May 30 2012
Many clients of mine are not sure how to ask for and set up a networking meeting with someone they haven’t met. Here are five things you need to include in a letter/email/phone call asking for a meeting:
1) Our Bond: Open your email/letter or phone call with your common bond. “Jane Smith suggested that I give you a call.” “I am a recent graduate of [school you have in common] trying to get my career in _______ off the ground.” “I’m considering a move to your area and ___ suggested that you would be able to fill me in on the ______________ industry in your region.”
2) I Need Your Help: The reason you want to meet with them is because they have information or knowledge that may be able to help you. They’re an expert in your field or they know a lot about what is going on in the industry or perhaps have lots of great contacts. “I’m looking for advice on transitioning from manufacturing to the health care industry. Jane mentioned that you made a similar transition several years ago and would have valuable information to share.”

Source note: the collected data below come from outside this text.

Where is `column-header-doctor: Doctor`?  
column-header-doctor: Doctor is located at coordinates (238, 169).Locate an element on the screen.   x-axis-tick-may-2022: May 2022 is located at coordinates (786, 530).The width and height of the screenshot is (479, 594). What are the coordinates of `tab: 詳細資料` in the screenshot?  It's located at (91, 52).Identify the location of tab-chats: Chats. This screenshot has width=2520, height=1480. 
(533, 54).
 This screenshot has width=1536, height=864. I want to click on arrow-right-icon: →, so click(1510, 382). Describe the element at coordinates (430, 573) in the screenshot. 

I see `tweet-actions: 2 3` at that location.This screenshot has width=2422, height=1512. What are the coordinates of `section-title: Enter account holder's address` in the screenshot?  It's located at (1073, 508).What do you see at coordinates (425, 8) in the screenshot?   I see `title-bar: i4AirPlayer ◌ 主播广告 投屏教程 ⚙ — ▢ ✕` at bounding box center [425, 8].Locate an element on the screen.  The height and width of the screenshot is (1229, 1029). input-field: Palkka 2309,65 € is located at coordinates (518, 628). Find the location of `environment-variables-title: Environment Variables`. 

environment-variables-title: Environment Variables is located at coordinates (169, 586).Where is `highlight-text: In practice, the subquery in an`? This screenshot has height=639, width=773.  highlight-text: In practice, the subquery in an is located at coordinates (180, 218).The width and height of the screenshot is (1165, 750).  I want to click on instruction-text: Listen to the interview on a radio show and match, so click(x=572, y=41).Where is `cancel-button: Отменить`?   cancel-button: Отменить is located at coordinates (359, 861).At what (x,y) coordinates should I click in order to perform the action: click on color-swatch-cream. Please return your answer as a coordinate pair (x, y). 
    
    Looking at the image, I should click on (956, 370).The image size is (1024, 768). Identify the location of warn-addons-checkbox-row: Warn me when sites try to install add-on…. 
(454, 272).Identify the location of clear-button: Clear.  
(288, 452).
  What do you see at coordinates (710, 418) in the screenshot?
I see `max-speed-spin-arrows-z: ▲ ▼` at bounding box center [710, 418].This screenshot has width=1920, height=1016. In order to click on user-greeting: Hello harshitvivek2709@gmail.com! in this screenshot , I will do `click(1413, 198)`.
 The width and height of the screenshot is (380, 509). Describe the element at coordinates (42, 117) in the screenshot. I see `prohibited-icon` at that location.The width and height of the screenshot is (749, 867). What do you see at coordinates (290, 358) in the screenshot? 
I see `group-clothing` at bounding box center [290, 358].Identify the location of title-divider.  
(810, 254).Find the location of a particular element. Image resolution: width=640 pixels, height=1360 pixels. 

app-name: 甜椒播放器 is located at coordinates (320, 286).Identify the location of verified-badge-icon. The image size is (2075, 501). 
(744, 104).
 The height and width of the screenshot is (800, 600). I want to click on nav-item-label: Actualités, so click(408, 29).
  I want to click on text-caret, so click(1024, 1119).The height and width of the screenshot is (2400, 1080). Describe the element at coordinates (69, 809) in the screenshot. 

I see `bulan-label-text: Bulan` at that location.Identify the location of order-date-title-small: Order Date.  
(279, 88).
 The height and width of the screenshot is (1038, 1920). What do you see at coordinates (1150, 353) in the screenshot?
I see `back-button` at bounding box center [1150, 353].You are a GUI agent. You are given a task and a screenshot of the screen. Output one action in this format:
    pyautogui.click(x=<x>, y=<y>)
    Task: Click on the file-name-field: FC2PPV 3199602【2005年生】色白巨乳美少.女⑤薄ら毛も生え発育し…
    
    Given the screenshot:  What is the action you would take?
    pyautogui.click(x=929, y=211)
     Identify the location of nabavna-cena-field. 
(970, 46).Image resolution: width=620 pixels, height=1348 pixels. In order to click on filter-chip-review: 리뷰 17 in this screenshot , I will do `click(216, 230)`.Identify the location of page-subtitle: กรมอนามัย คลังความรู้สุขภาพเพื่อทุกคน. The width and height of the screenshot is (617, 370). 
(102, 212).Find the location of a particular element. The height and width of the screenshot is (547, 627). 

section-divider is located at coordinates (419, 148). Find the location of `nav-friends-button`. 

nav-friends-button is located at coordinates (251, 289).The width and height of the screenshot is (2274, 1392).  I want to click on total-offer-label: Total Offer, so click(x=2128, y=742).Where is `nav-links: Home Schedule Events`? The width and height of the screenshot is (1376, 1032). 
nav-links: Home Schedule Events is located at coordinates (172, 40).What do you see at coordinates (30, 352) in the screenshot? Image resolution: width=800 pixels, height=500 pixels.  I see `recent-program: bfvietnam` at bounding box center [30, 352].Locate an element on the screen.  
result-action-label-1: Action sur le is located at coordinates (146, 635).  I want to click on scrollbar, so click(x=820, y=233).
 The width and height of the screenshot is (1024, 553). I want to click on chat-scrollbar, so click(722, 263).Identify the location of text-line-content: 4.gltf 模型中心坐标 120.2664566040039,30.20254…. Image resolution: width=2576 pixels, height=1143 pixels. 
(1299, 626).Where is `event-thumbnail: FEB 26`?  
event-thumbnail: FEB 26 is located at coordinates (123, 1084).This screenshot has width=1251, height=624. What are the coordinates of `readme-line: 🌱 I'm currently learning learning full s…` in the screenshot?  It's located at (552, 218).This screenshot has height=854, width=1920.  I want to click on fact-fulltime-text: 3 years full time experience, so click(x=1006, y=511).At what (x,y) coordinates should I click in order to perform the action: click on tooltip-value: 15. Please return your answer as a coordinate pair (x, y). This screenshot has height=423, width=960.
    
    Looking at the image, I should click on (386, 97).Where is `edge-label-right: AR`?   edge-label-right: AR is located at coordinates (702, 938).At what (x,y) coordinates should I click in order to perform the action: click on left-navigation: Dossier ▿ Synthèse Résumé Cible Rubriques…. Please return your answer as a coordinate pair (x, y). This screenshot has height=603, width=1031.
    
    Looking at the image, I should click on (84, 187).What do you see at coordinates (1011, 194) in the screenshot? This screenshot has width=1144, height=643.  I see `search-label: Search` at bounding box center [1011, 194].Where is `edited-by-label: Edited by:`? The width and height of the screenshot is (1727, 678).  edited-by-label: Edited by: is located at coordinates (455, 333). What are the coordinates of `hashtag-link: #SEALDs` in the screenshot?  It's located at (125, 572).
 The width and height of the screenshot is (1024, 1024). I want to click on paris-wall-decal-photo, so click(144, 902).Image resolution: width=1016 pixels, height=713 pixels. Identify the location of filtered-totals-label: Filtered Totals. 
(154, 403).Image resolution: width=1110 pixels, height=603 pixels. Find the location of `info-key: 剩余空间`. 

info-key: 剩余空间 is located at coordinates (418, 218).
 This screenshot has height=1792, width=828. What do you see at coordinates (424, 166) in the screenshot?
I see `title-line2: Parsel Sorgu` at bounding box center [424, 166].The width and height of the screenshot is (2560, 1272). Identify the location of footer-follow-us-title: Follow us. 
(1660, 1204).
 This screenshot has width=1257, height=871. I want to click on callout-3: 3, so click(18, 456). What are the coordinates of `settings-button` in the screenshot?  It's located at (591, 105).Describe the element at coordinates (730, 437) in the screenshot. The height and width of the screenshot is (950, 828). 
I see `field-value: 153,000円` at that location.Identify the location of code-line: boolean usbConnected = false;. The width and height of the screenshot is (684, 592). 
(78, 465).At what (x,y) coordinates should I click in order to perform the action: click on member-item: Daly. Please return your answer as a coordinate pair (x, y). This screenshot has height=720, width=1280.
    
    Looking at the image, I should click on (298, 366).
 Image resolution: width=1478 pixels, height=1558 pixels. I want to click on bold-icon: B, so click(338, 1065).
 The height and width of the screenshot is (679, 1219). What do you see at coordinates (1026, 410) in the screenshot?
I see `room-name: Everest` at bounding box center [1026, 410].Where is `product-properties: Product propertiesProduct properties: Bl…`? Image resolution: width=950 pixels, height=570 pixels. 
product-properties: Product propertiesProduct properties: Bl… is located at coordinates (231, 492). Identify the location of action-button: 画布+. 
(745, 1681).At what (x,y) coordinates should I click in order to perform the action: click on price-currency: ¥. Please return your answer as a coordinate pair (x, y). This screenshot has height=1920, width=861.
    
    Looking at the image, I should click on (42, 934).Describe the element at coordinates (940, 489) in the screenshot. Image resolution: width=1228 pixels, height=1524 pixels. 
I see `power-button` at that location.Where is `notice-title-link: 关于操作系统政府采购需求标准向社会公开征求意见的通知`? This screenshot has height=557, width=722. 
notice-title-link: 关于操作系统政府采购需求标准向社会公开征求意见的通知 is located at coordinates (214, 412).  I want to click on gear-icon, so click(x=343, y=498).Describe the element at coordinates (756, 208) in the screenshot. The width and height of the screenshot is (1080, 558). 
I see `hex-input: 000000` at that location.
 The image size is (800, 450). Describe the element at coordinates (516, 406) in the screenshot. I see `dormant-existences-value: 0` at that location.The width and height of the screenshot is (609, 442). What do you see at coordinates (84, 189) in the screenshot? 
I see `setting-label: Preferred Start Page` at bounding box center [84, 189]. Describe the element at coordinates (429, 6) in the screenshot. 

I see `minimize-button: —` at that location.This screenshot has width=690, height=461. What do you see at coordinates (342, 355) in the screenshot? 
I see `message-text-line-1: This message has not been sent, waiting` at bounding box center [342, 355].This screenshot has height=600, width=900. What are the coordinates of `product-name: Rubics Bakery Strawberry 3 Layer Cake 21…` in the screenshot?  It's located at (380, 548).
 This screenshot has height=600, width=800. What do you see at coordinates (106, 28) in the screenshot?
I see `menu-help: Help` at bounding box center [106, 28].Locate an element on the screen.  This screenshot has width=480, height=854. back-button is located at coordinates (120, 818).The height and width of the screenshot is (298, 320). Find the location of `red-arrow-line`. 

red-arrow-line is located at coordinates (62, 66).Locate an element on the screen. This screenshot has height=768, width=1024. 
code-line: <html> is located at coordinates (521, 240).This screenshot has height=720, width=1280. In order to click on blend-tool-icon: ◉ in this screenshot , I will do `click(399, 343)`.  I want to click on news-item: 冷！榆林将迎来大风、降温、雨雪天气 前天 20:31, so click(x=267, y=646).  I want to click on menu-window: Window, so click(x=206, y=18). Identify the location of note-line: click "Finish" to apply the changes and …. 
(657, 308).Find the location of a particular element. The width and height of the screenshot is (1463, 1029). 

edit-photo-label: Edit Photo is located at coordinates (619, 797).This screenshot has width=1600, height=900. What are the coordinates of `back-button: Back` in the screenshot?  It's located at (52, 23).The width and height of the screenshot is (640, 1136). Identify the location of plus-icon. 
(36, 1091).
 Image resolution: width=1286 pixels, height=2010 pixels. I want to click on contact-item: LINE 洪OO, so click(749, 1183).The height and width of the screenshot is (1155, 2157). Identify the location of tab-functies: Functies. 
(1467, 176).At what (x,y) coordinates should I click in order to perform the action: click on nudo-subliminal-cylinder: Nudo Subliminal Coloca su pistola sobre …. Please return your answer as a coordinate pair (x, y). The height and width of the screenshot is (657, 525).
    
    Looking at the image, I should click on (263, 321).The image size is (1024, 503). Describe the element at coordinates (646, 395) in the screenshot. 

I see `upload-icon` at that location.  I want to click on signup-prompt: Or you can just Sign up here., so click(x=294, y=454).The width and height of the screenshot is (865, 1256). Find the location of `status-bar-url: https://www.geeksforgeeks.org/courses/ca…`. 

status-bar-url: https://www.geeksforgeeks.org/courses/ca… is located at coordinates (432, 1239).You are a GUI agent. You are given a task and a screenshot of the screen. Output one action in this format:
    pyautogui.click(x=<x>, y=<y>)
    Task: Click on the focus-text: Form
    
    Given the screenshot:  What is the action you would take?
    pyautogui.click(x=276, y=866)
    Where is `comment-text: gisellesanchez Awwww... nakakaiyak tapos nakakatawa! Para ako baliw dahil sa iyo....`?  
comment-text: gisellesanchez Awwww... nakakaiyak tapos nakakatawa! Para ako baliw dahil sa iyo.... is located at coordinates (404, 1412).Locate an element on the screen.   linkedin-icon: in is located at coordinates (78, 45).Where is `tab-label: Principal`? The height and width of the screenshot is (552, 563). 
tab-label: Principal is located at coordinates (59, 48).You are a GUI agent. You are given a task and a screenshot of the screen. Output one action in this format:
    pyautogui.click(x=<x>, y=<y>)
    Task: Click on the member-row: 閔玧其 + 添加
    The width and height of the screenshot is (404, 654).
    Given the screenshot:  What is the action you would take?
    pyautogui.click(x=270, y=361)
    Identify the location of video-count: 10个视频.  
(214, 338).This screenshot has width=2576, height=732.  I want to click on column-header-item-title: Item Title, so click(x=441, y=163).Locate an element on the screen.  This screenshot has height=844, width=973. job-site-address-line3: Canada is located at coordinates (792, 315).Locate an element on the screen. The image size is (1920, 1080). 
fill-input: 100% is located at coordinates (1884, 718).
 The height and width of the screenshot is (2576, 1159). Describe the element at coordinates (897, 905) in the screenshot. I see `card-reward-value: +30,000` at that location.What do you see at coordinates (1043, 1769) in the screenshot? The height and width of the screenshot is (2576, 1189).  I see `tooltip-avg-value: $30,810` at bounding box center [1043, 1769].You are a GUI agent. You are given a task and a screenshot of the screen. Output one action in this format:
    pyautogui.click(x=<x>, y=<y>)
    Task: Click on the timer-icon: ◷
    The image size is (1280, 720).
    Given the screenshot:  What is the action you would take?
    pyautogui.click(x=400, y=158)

3) A Little Bit about Me: Here is where you share a few details about your training and work experience. Just enough so they have a feel for your background to entice them to meet with you. “I have 15 years experience in process improvement in medical device manufacturing and I’m interested in learning how my skills would be perceived in a hospital setting.”
4) The Ask: This is where you ask for a 20 minute meeting to get their advice and suggestions. “To that end, I’d like to set up a 20 minute meeting to get your thoughts and suggestions”.
5) Closing: Keep it in your hands. Let them know that you’ll be following up in a few days to arrange a mutually convenient time to meet. “I will contact your office in the next couple of days to determine if we can find a convenient time to meet in the next few weeks. Thanks.”
Next Steps: Be sure to follow up when you said you will. If your initial contact was an email and they haven’t replied within a couple of days, call them to schedule a meeting. If you get voice mail, tell them you sent an email and are following up as promised. If they don’t call back, try another email or call their assistant if they have one. After 3-4 attempts, move onto someone else on your list.
The Meeting: You’re asking for the meeting, so you need to have an answer to the question “what can I do for you?” Tell them a little bit about yourself, what type of position you’re looking for and bring a list of questions to ask. If you’re hoping to shift to a different industry, ask them if your skills would be valued in that sector. Close the meeting by asking if there is anything you can do for them. You’d be surprised what can come out of that offer.
A Successful Networking Meeting Will Result In The Following:
• 3-5 names of other people with whom you can follow up. These people will probably not have job leads for you, but they may be one step closer to someone who will.
• 2-3 names of companies that might be a good fit for you.
Send A Thank You Note: After the meeting or phone call, send a thank you note. Email is okay, handwritten or typewritten snail mail works well too (if you have poor handwriting go with email or typewritten). Thank them for the names they provided and let them know who you plan to follow up with.
Follow Up On Your Leads: Be sure to follow up promptly with the names they provide!